> RECORDS FOR PROCESSING
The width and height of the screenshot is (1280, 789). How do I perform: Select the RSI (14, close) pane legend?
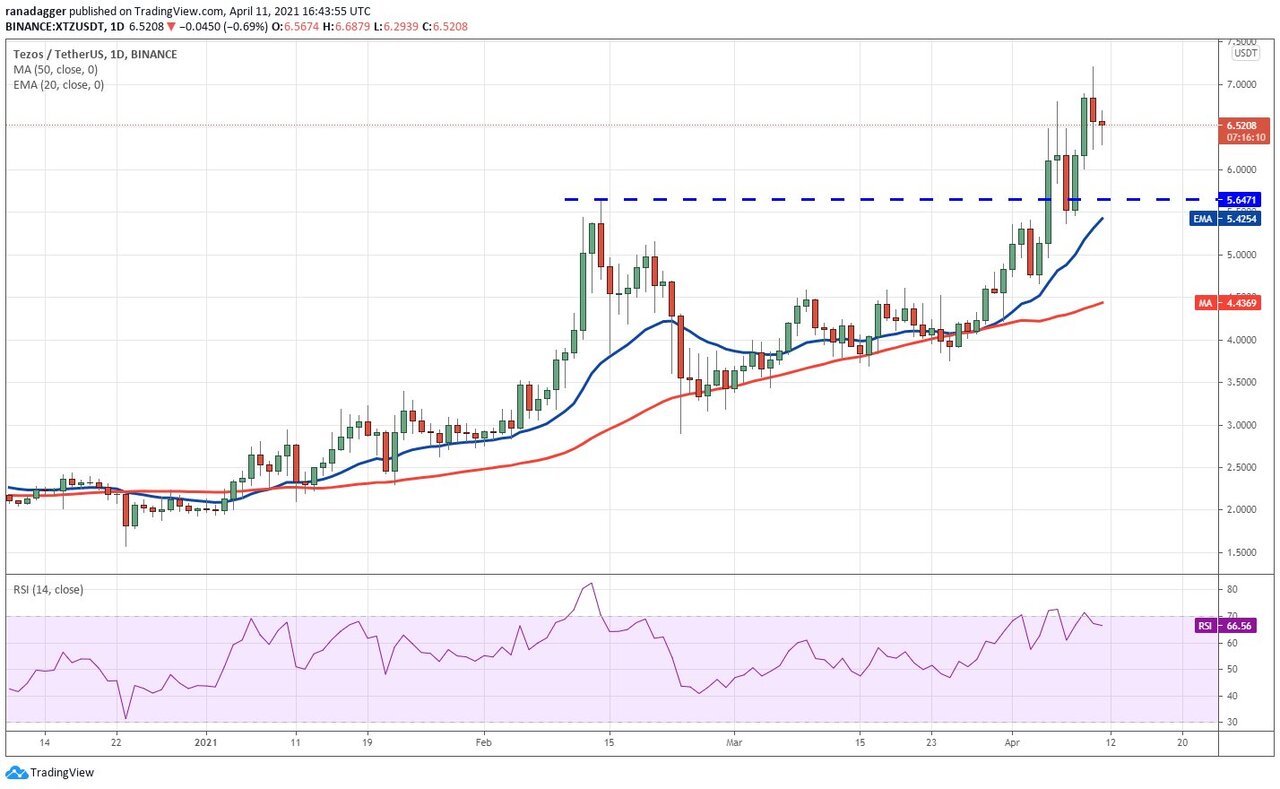[x=49, y=589]
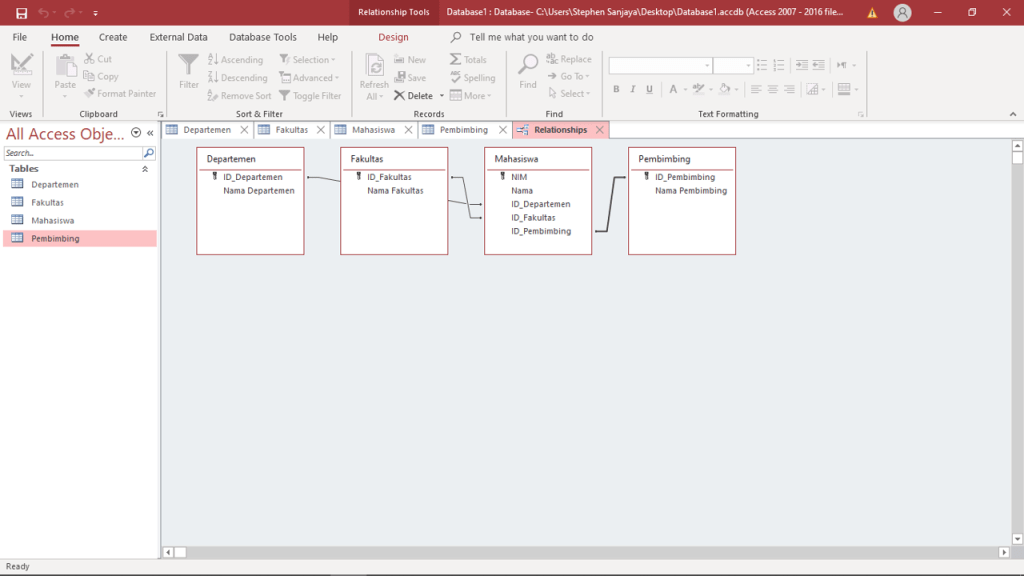
Task: Collapse the Tables group in navigation pane
Action: tap(145, 169)
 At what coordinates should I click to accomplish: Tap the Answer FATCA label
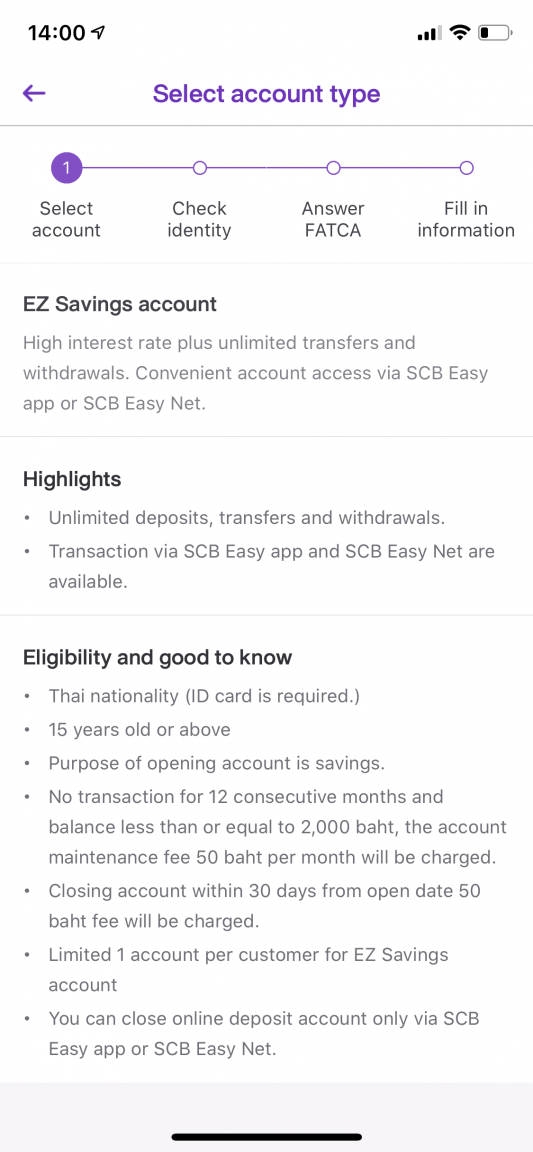333,219
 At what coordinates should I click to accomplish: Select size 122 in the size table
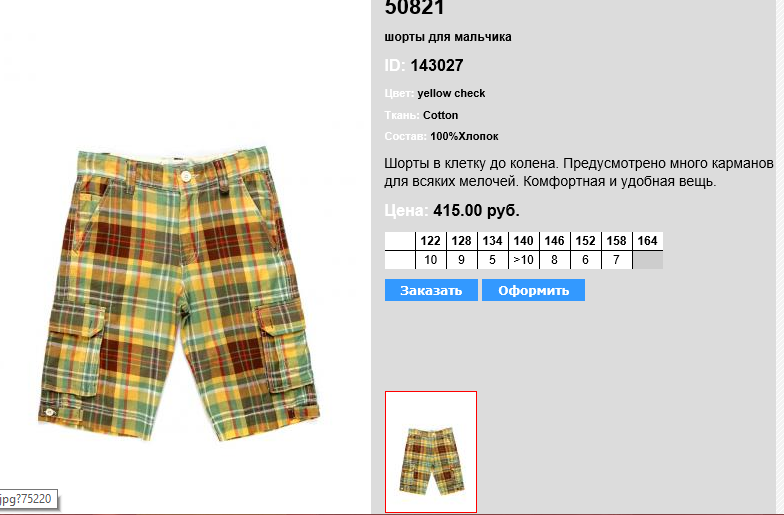point(430,241)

> WHAT YOU NEED TO DO
Word for word, retype the lines from the one that contains "At what coordinates should I click to accomplish: Select" through the final line of the data, both ends included, excluding pictures.

> SOLUTION FOR THIS EXERCISE
 At what coordinates should I click to accomplish: Select size 122 in the size table
point(430,241)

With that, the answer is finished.